TO DO:
Print nothing except the line holding "Where should I" and the lines that come after it in the material below, and leave the pictures out.

-------------------------

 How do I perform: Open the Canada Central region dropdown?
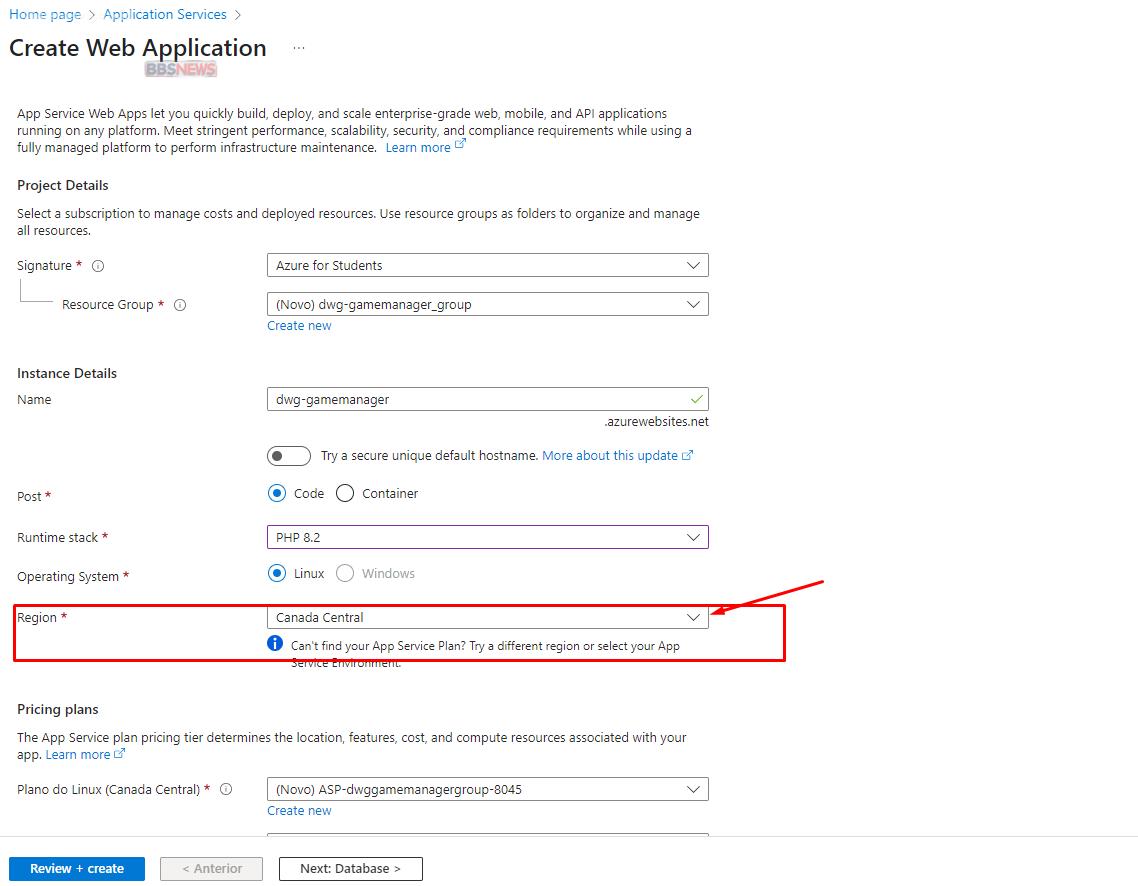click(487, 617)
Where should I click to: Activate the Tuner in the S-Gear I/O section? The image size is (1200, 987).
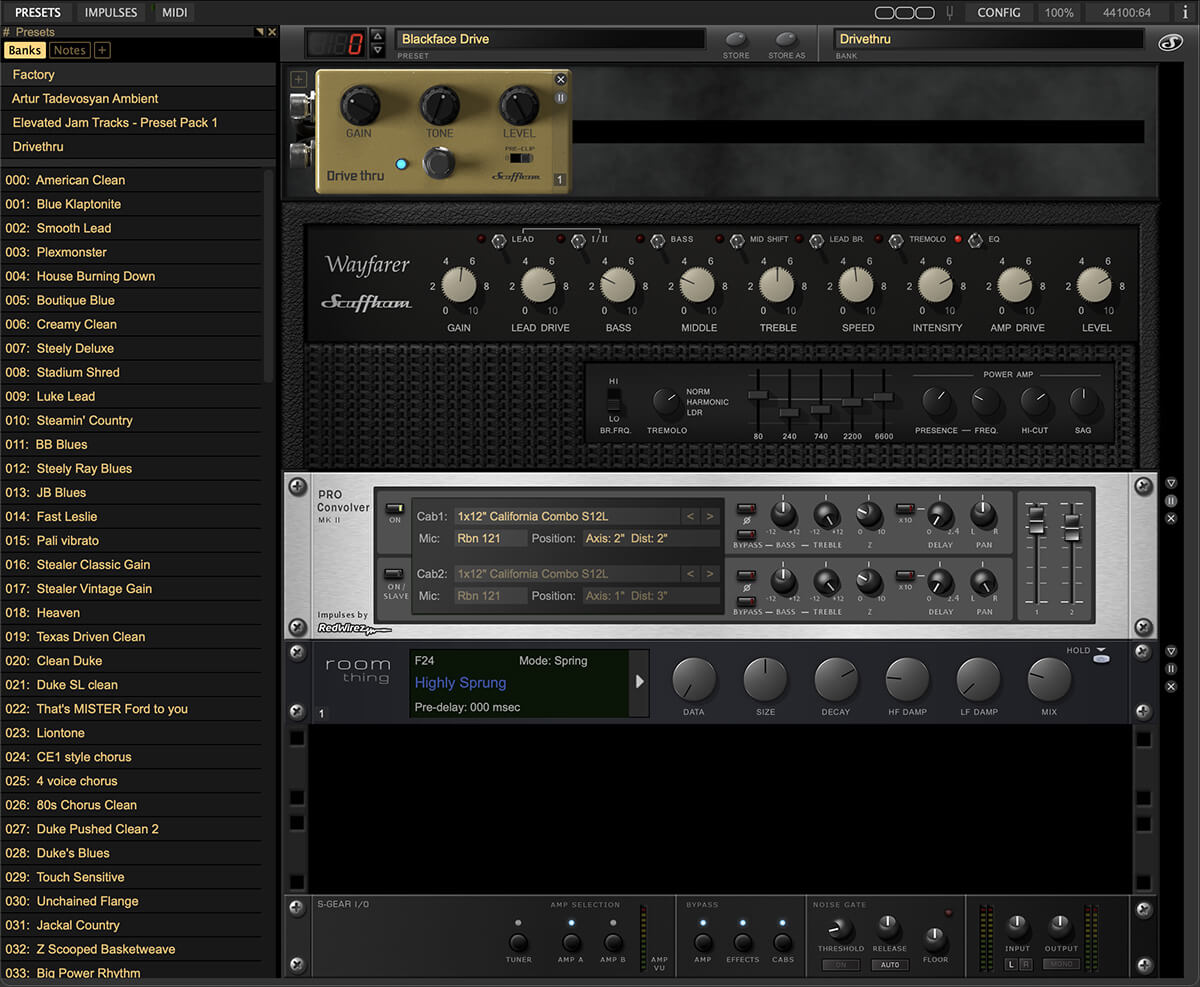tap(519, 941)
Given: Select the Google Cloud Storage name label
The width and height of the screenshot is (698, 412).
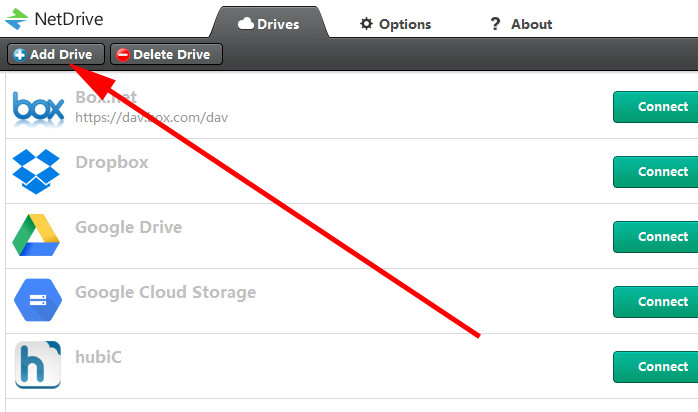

-------------------------

SOLVED PROBLEM:
Where should I click to: Activate the Tuner in the S-Gear I/O section? The image size is (1200, 987).
tap(519, 941)
Given: Select the Google Cloud Storage name label
The width and height of the screenshot is (698, 412).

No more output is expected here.